(Beginning of Recorded information)
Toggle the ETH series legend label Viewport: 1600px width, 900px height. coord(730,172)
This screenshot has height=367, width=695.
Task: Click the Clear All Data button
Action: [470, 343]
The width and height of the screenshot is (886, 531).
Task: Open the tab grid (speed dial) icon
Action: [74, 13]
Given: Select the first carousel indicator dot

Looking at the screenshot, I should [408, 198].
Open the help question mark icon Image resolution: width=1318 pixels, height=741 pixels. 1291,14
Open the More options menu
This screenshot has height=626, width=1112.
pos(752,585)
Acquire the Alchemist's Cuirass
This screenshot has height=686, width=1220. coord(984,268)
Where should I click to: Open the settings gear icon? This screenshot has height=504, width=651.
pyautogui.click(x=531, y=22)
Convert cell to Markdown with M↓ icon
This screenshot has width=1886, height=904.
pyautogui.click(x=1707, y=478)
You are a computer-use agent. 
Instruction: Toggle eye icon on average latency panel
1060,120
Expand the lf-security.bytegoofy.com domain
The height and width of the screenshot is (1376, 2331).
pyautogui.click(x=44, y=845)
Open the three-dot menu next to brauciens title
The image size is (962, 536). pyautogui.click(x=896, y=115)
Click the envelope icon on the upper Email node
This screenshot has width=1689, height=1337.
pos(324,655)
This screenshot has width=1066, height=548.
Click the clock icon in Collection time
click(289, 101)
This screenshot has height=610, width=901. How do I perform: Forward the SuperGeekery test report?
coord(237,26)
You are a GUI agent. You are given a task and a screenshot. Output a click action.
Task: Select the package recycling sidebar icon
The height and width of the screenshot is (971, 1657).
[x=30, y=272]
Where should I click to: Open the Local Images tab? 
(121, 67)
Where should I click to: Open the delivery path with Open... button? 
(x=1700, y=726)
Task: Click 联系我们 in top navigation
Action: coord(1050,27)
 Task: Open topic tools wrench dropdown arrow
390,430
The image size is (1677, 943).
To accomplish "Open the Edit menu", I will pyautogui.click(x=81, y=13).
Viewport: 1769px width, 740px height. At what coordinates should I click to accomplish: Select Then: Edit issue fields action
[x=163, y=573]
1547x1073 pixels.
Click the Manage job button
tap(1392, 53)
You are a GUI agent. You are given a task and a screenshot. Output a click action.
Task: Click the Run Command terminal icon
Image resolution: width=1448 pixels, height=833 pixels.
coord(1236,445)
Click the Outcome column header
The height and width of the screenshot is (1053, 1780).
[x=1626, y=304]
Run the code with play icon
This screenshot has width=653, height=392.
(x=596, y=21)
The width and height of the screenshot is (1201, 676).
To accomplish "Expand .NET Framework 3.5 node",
(End of Recorded information)
§ Work to be completed: Every line above must be repeated exactly as it appears.

§ Response box:
Toggle the ETH series legend label Viewport: 1600px width, 900px height. coord(730,172)
This screenshot has height=367, width=695.
Task: Click the Clear All Data button
Action: [470, 343]
The width and height of the screenshot is (886, 531).
Task: Open the tab grid (speed dial) icon
Action: [74, 13]
Given: Select the first carousel indicator dot

Looking at the screenshot, I should [408, 198].
Open the help question mark icon Image resolution: width=1318 pixels, height=741 pixels. 1291,14
Open the More options menu
This screenshot has height=626, width=1112.
pos(752,585)
Acquire the Alchemist's Cuirass
This screenshot has height=686, width=1220. coord(984,268)
Where should I click to: Open the settings gear icon? This screenshot has height=504, width=651.
pyautogui.click(x=531, y=22)
Convert cell to Markdown with M↓ icon
This screenshot has width=1886, height=904.
pyautogui.click(x=1707, y=478)
You are a computer-use agent. 
Instruction: Toggle eye icon on average latency panel
1060,120
Expand the lf-security.bytegoofy.com domain
The height and width of the screenshot is (1376, 2331).
pyautogui.click(x=44, y=845)
Open the three-dot menu next to brauciens title
The image size is (962, 536). pyautogui.click(x=896, y=115)
Click the envelope icon on the upper Email node
This screenshot has width=1689, height=1337.
pos(324,655)
This screenshot has width=1066, height=548.
Click the clock icon in Collection time
click(289, 101)
This screenshot has height=610, width=901. How do I perform: Forward the SuperGeekery test report?
coord(237,26)
You are a GUI agent. You are given a task and a screenshot. Output a click action.
Task: Select the package recycling sidebar icon
The height and width of the screenshot is (971, 1657).
[x=30, y=272]
Where should I click to: Open the Local Images tab? 
(121, 67)
Where should I click to: Open the delivery path with Open... button? 
(x=1700, y=726)
Task: Click 联系我们 in top navigation
Action: coord(1050,27)
 Task: Open topic tools wrench dropdown arrow
390,430
The image size is (1677, 943).
To accomplish "Open the Edit menu", I will pyautogui.click(x=81, y=13).
Viewport: 1769px width, 740px height. At what coordinates should I click to accomplish: Select Then: Edit issue fields action
[x=163, y=573]
1547x1073 pixels.
Click the Manage job button
tap(1392, 53)
You are a GUI agent. You are given a task and a screenshot. Output a click action.
Task: Click the Run Command terminal icon
Image resolution: width=1448 pixels, height=833 pixels.
coord(1236,445)
Click the Outcome column header
The height and width of the screenshot is (1053, 1780).
[x=1626, y=304]
Run the code with play icon
This screenshot has width=653, height=392.
(x=596, y=21)
The width and height of the screenshot is (1201, 676).
To accomplish "Expand .NET Framework 3.5 node",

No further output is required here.